Last Saturday, news broke that a group of Pac-12 football players has threatened to boycott the 2020 season if player safety and racial justice demands are not met. As a former Division 1 athlete myself, I’m in full support of the potential movement—college athletes deserve much better than the treatment their universities, conferences, and the NCAA are giving them right now. That’s why a college football boycott this Fall, followed by a March Madness boycott in the Spring are of vital importance in the upcoming athletic year: college athletes could accomplish decades worth of activism in far less time because the NCAA has never been more vulnerable than it is at this moment in history.

Contrary to popular belief, college football is not the big money-maker for the NCAA—the conferences and universities collect most of this revenue (the University of Wisconsin, for example, estimates that it will lose upwards of $100 million if its Fall football season doesn’t happen). The NCAA, on the other hand, earns roughly 80% of its annual revenue from its March Madness television deal with CBS and Turner Broadcasting alone. However, there is an extenuating circumstances clause in that contract, so this past year when coronavirus cancelled the national tournament, the NCAA’s revenue, roughly half of which it redistributes to member schools, was slashed by hundreds of millions of dollars. Should college basketball players sit out March Madness this coming Spring, CBS/Turner would likely cut a huge sum of the NCAA’s profit again in light of such an unforeseen event that would probably lead to a dip in viewership and television ratings.

Which begs the question: Can the NCAA go two consecutive years without a large chunk of 80% of its annual revenue?

If college basketball players sit out March Madness in 2021, the Association won’t have a choice but to find out through experimentation. The move could be particularly lethal if more football players join the Pac-12 and boycott the 2020 Fall season—those athletes would essentially hit their universities in the wallet in the Fall, then basketball players could do the same to the NCAA in the Spring for an unmatchable one-two punch.

This basketball season, the ball is in the athletes’ court, so I encourage them to draft a list of demands for the NCAA to fulfill (including rights to their names, images, and likenesses, comprehensive healthcare, honest reporting practices for coach abuse, employee protections, etc.), and threaten to sit out the tournament if the NCAA doesn’t comply. The timing for a mass protest couldn’t be better, especially because the NCAA’s emergency funds are nearly dry since the Association has been doling out legal fees for years, and has spent roughly $750,000 this past year lobbying to keep amateurism intact. The NCAA literally cannot afford to not listen to its athletes.

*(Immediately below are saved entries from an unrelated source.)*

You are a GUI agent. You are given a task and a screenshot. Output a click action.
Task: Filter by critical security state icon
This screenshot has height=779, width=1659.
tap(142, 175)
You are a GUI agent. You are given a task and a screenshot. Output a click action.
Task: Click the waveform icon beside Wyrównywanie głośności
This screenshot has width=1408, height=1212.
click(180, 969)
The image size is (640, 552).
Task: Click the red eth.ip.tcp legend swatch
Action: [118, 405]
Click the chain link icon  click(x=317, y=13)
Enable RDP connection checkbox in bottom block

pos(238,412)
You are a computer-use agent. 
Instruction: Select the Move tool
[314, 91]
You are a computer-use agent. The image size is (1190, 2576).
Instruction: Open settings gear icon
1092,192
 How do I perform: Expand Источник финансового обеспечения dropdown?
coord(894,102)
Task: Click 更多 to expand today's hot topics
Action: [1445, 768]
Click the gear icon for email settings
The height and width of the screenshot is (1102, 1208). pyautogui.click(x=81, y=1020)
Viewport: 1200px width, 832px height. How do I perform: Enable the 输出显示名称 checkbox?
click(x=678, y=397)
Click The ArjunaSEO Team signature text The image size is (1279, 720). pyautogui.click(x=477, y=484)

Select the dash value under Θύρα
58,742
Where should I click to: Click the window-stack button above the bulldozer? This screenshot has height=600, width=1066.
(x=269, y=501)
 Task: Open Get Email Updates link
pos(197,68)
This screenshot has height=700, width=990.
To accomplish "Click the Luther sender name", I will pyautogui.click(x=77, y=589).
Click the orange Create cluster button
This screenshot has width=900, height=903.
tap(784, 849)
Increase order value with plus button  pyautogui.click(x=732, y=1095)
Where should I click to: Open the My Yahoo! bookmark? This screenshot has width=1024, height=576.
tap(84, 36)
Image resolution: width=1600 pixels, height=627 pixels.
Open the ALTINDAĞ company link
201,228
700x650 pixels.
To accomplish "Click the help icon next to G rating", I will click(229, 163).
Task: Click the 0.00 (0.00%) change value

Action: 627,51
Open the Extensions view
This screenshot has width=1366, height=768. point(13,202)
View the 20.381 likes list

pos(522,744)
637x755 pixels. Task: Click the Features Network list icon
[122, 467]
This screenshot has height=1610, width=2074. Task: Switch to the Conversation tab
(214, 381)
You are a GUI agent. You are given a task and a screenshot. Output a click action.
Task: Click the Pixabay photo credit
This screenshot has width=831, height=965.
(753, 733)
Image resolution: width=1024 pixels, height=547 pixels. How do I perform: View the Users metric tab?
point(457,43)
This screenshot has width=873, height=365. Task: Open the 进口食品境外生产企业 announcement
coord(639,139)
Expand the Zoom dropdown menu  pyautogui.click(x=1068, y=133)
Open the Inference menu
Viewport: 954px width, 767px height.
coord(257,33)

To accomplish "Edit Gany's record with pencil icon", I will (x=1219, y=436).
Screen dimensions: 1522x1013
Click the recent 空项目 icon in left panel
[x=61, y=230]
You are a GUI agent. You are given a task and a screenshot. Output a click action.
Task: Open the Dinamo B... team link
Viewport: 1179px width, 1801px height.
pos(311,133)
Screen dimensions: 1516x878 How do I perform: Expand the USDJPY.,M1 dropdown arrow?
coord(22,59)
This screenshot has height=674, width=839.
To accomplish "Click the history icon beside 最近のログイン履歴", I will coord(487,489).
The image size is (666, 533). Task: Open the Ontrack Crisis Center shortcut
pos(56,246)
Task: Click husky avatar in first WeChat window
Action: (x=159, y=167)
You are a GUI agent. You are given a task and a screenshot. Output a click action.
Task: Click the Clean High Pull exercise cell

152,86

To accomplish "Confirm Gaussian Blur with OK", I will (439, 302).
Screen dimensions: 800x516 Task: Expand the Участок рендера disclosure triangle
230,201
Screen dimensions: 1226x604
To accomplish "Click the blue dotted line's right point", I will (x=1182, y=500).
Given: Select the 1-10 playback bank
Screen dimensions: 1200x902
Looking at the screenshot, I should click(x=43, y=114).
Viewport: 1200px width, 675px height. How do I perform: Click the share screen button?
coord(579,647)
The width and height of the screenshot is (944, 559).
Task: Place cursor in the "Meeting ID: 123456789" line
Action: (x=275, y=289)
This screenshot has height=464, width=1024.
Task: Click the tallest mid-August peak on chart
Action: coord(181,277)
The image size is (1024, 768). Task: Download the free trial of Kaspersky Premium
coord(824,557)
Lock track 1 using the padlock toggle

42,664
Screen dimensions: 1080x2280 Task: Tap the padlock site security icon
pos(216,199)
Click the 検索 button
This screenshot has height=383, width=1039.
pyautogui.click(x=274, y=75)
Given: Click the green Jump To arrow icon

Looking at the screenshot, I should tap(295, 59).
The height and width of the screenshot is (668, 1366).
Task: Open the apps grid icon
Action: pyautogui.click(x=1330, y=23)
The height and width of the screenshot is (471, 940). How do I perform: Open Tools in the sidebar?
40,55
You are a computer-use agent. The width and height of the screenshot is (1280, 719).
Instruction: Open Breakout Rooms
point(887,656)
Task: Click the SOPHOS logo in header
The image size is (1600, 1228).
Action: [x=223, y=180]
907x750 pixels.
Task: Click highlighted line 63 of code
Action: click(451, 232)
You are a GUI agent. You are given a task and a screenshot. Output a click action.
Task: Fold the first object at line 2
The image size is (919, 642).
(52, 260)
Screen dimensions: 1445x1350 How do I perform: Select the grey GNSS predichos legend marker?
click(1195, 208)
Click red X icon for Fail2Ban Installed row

Fittingly, much like in a tight football or basketball game, the pressure is on the players and time is of the essence, as the window for meaningful activism is smaller than some might believe. We’re seeing the clock wind down for football players as the Fall season is fast approaching, but a basketball boycott is also time-sensitive, in that it must take place during this upcoming athletic year. Should players resume March Madness business as usual, they could actually help the NCAA get back on track financially and slow, or even reverse the wave of powerful athletic activism we have witnessed this summer. Boycotting—or threatening to boycott—the upcoming national tournament could serve as a landmark moment in the fight for the rights of college athletes. It’s also an opportunity that might not come again because the NCAA has never been as financially vulnerable as it is right now, and it will likely never be quite so fragile.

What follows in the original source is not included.